Granule size prediction models built with process parameters only (Pars-only) are already known [
17], so we predicted granule sizes (Dv10, Dv25, Dv50, Dv75, and Dv90) with Pars-only-PLS (17 process parameters) using MA 1 (
Tables S16–S19) and compared the prediction performances with those of the NIR + pars-PLS model (
Tables S6–S9). Except for Dv10, where the difference was insignificant, for all other granule sizes (Dv25-Dv90), NIR + pars significantly outperformed the Pars-only model (
p < 0.05). Regarding MA 2, the comparison in
Tables S20–S22 reveals that for MA 2b, the difference in model performance is, on average, negligible (3.7% relative difference in RMSEP in favor of Pars-only). However, in the case of MA 2a and MA 2c, the average difference is significantly in favor of the NIR + Pars model (in both cases, 12.7% rel. diff. (RMSEP) in favor of NIR + pars). In summary, NIR + pars improves granule size prediction when compared to the Pars-only model.
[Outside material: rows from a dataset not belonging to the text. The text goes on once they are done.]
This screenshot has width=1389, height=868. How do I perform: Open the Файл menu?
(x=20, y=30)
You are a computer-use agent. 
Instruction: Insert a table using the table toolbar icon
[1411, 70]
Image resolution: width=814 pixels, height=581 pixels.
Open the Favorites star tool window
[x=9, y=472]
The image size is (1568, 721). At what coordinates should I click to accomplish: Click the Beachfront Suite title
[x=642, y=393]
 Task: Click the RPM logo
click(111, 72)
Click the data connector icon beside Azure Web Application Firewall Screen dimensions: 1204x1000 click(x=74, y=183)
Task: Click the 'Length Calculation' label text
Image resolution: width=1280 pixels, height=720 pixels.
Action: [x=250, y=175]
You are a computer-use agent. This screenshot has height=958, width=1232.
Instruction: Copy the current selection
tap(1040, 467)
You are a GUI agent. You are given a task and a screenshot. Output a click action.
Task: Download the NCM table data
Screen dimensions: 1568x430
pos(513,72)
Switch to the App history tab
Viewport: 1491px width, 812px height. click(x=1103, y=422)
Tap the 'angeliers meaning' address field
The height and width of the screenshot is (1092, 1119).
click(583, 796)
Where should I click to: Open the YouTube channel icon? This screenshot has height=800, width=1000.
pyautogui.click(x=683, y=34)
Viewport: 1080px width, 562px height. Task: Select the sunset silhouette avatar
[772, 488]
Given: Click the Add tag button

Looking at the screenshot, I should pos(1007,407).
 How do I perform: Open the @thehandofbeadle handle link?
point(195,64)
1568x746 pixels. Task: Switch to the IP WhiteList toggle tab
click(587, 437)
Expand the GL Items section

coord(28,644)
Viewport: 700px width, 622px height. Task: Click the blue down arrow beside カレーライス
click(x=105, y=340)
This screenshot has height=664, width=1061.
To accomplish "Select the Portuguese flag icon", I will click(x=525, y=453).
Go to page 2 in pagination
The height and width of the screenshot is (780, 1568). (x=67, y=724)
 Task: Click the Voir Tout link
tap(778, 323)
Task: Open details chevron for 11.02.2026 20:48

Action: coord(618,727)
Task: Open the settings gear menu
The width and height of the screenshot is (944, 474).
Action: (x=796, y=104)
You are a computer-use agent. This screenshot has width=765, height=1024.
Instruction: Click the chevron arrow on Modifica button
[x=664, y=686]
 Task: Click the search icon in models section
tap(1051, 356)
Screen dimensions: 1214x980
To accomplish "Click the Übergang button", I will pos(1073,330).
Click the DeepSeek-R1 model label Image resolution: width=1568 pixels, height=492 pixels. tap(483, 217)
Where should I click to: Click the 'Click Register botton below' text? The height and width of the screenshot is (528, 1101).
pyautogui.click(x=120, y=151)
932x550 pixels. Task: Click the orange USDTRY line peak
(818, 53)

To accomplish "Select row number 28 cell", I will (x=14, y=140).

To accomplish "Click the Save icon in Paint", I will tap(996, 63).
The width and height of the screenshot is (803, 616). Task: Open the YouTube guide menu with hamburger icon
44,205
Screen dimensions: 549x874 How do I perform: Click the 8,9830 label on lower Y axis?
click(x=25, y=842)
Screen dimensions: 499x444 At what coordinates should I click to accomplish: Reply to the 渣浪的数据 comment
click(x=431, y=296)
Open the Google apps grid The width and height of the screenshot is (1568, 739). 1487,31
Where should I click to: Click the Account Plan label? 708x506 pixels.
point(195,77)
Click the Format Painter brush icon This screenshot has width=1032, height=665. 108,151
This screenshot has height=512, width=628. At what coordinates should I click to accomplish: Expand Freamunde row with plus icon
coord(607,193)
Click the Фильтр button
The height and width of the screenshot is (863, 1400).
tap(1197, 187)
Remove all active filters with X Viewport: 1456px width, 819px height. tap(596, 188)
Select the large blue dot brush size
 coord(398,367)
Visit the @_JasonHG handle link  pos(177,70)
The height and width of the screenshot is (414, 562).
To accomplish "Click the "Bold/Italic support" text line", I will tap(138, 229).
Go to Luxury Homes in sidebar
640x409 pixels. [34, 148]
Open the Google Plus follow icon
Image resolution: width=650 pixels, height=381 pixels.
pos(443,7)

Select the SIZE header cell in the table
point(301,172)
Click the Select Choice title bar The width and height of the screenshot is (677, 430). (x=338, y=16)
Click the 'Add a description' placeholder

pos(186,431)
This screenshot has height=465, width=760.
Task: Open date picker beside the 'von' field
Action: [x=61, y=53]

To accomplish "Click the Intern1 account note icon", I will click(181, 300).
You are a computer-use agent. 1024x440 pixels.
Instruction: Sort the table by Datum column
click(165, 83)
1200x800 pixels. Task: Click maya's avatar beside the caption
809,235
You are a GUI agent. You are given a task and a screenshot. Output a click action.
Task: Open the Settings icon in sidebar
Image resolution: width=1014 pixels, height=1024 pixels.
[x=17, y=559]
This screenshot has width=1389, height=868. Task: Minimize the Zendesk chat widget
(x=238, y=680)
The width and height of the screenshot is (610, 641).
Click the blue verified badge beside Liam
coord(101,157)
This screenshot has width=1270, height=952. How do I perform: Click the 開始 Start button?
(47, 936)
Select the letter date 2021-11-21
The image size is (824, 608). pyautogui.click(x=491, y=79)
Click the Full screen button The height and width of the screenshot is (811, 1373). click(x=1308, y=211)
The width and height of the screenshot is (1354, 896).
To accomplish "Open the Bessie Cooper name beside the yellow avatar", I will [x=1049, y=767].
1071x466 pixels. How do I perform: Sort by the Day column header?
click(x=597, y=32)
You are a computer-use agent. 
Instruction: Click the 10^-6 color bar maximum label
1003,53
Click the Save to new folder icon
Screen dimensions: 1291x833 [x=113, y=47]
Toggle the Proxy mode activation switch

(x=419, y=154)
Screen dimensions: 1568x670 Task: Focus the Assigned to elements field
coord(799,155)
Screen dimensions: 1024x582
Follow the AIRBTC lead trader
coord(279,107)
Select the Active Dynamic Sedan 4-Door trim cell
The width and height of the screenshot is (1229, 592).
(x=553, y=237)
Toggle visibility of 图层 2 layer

Apart from (ordinary) PLS, uninformative-variable elimination PLS (UVE-PLS) [
29,
30] was considered, and the selection of the most important and least important variables with UVE-PLS coincided with those of PLS. Regarding accuracy, for UVE-PLS, the obtained RMSEP values in MA 2a are the following for the experiments: RMSEP = 64.03 μm (Exp 1), 81.05 μm (Exp 2), 53.95 (Exp 3), 64.64 μm (Exp 4). The average RMSEP for UVE-PLS = 65.92 μm, which is negligibly better than that of the PLS results (67.21 μm, see
Table 3). UVE-PLS selected fewer variables, instead of 273 (of which 17 were process parameters), for each experiment: 68 variables for Exp. 1 (14 proc. param.), 123 for Exp. 2 (12 proc. param.), 102 for Exp. 3 (13 proc. param.), and 159 for Exp. 4 (15 proc. param.). On average, among the 273 variables, 113 (i.e., (68 + 123 + 102 + 159)/4 = 113) were determined to be important, which is 41%, but among which, on average, 13.5 ((14 + 12 + 13 + 15)/4 = 13.5) process parameters were found to be important, which is 79%. This UVE-PLS procedure on MA 2a therefore confirms the importance of including 17 process parameters when predicting granule sizes, as a larger fraction of spectral (NIR) variables are determined to be unimportant compared with a fraction of the included process parameters in the merged-PLS model. Finally, and on the other hand, relying only on process parameters (by excluding NIR variables) would not build optimal granule size prediction models, as our results also suggest.